Saw the same boat early in the morning at the Tennico. Mingo massacre to say the least ! They were floating all over the place. Dolphins were having a field day.


----------



## dailysaw (Jan 22, 2008)

dailysaw said:


> Saw the same boat early in the morning at the Tennico. Mingo massacre to say the least ! They were floating all over the place. Dolphins were having a field day.












Was this the rig you saw? Not a one was vented! Killed more than they kept!


----------



## coolbluestreak (Jun 27, 2011)

samiams said:


> that boat left a trail floating snappers that streatched for a long long ways.


IDK what to say, that's:thumbdown:


----------



## Ron19 (Jan 8, 2009)

Those guys need to be taken out to the swamp and tied to a stump. And left to rot.

I hope you can figure out who it was and report them to the proper folks.


----------



## dailysaw (Jan 22, 2008)

Ron19 said:


> Those guys need to be taken out to the swamp and tied to a stump. And left to rot.
> 
> I hope you can figure out who it was and report them to the proper folks.

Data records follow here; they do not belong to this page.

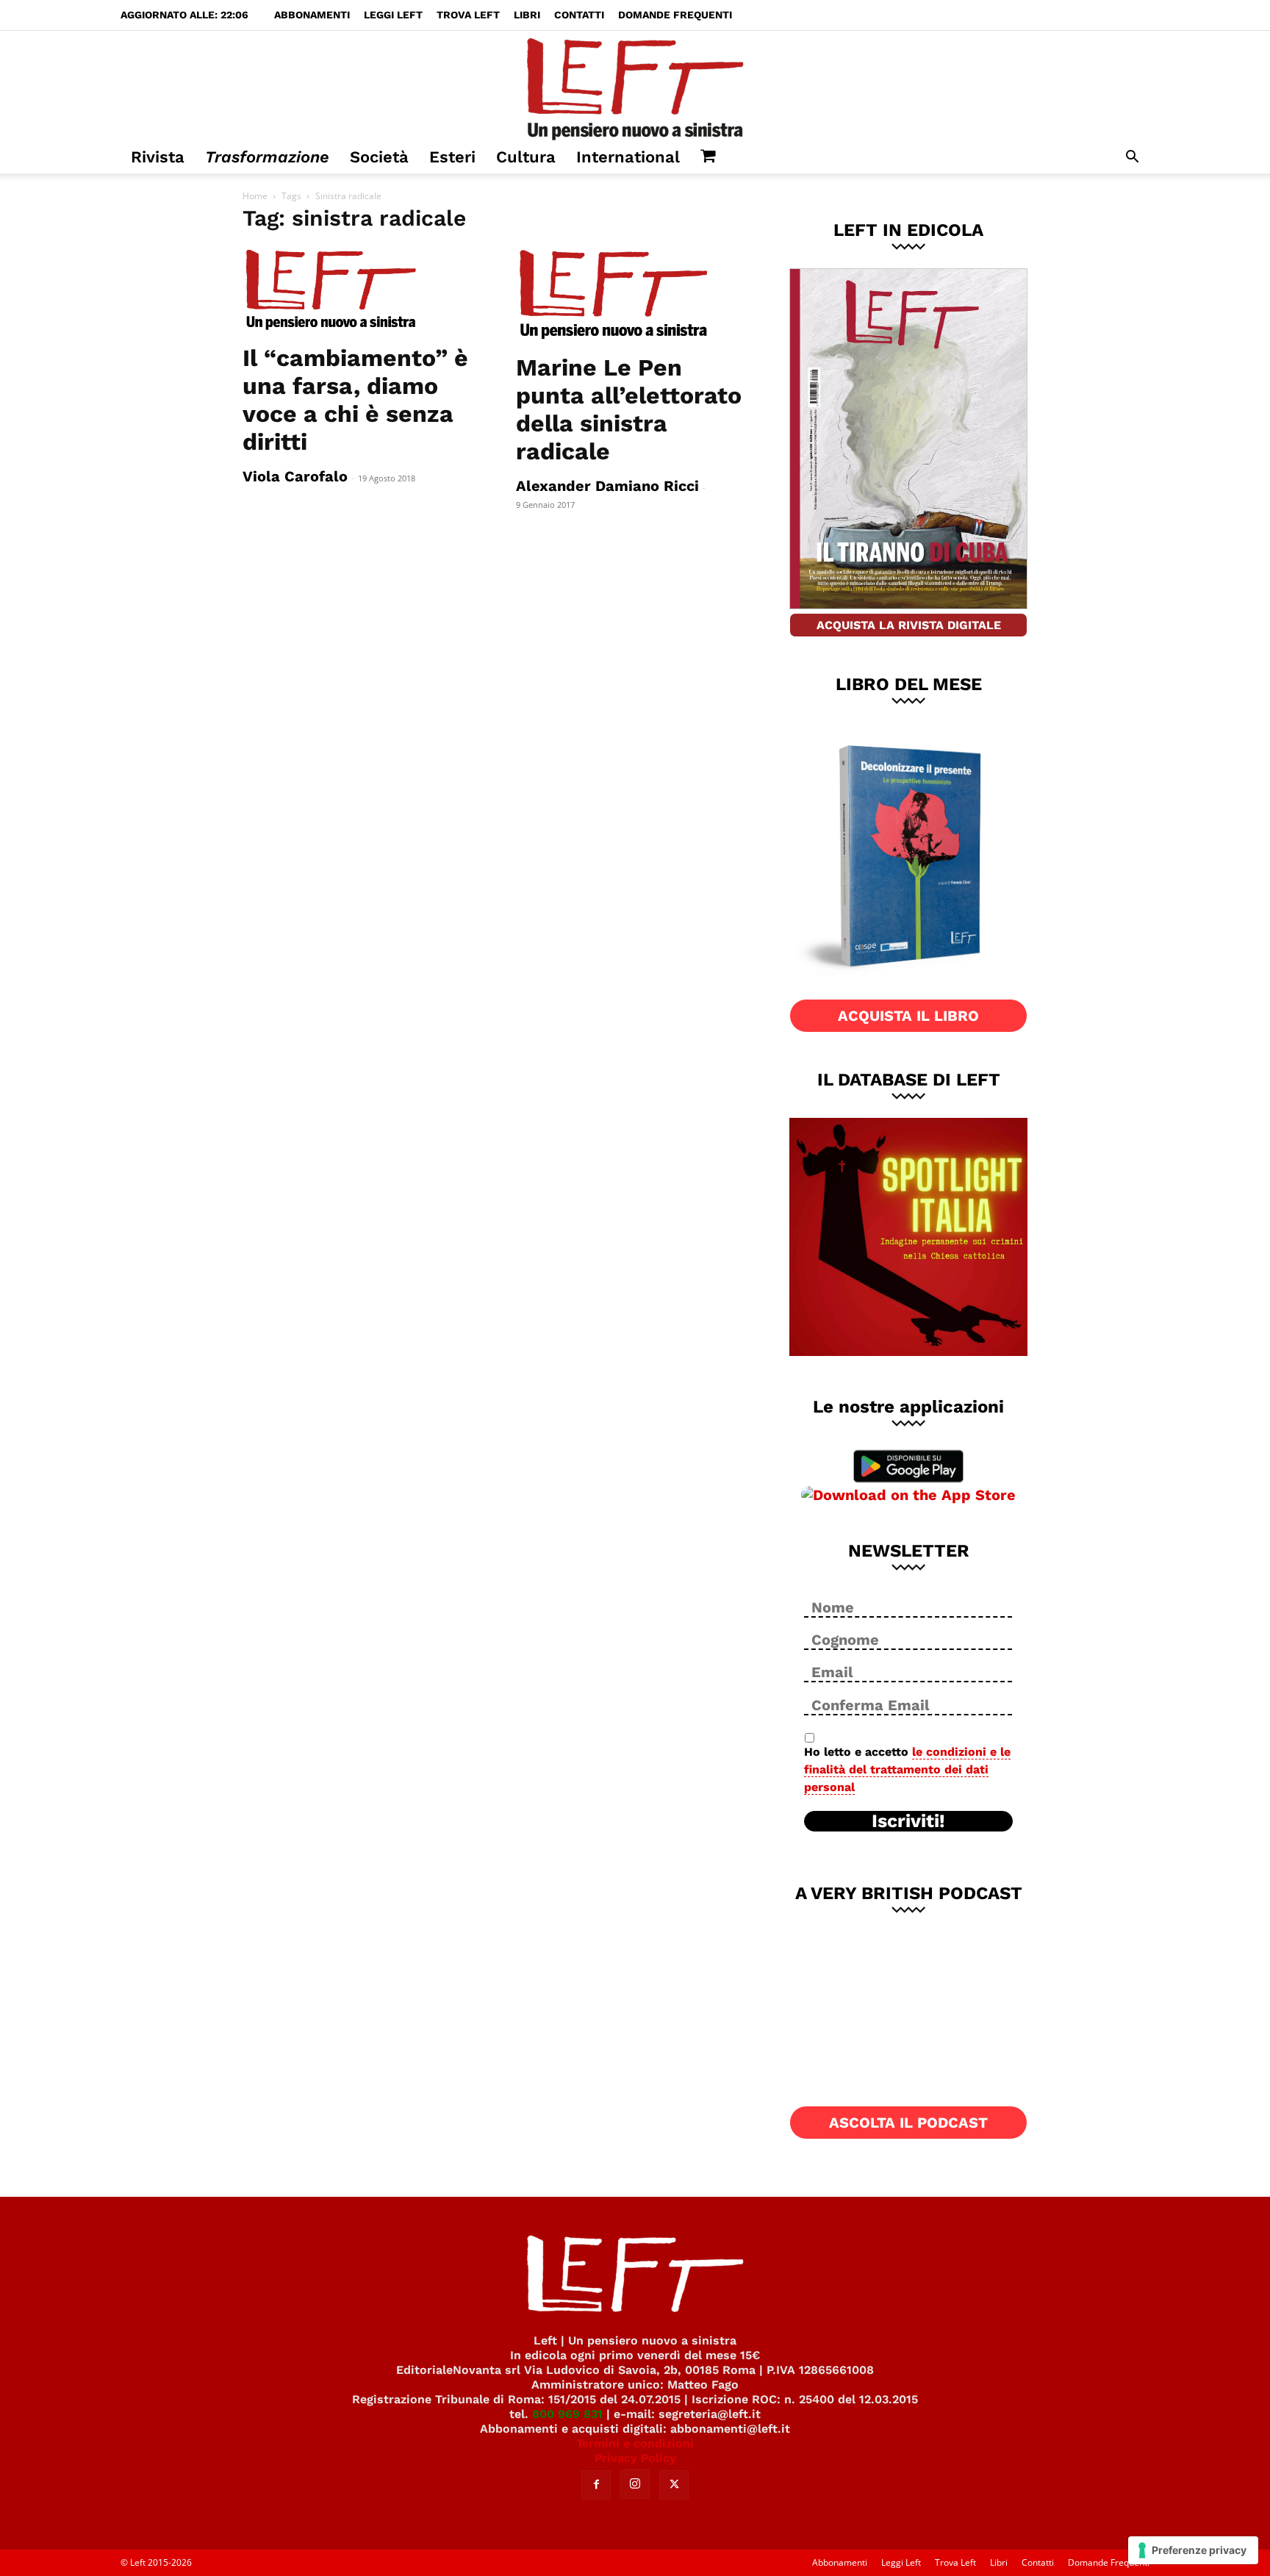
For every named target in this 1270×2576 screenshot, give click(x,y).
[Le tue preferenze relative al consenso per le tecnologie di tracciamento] (1193, 2550)
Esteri (452, 157)
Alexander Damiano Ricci (607, 486)
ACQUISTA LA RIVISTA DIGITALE (909, 625)
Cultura (526, 157)
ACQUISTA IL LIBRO (908, 1016)
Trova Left (468, 15)
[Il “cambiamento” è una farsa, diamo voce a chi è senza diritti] (362, 290)
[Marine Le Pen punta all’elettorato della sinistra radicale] (635, 295)
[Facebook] (596, 2485)
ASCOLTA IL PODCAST (908, 2122)
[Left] (635, 86)
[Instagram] (635, 2484)
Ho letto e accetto (907, 1769)
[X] (674, 2485)
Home (255, 196)
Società (379, 157)
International (628, 157)
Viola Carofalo (295, 476)
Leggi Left (393, 15)
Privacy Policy (635, 2458)
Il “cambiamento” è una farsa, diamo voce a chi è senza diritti (355, 400)
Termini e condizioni (635, 2443)
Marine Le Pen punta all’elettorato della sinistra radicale (629, 409)
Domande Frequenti (675, 15)
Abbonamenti (312, 15)
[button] (1131, 158)
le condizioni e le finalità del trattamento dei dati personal (907, 1769)
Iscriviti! (908, 1821)
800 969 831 (567, 2414)
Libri (527, 15)
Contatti (579, 15)
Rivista (157, 157)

u dont see the boat in my pic....thats them! if its not the above boat it is another one. i fished next to them for hours and watched. they tossed them back in as fast as they could get um off the hooks. i guess they figured since the dolphins were eating them it was ok. :thumbdown:


----------



## bigrick (Sep 29, 2010)

I know that boat and they are assholes, they've bombed a few of my spots after running up on me when I was anchored, and now that I think about it the spot was about 25 miles SW of the destin pass were the drop off from 90 to 110 is.


----------



## buntin (May 2, 2011)

got a name on that commercial guy?


----------



## neuby (May 8, 2009)

Do you remember name of boat?


----------



## dailysaw (Jan 22, 2008)

buntin said:


> got a name on that commercial guy?


On my phone I can zoom in and see a name on the front but my eyes are bad. I can send ya the original pic


----------



## dailysaw (Jan 22, 2008)

Great report by the way! We had a mixed bag similar to yours


----------



## Gonzo (Sep 17, 2010)

Yeah, I saw those guys about three weeks ago on the Antares. They were pulling up 8in Mingos at what seemed to be 50 at a time! When I pulled up next to them they gave me a dirty look when I waved. They then proceeded to yell at me about where their anchor was located when I was trying to anchor. I was offset by about 50 yards and they still yelled. I think they wanted me to leave but I settled in parallel to them only to see the massacre of those small Mingos. Man, I catch a mingo smaller than 10inches, it usually goes back in the water! Pretty damn sad!


----------



## samiams (Feb 3, 2008)

i want to say that was them.. i should have taken a pic... Lydie somthing or other out of Panama City


----------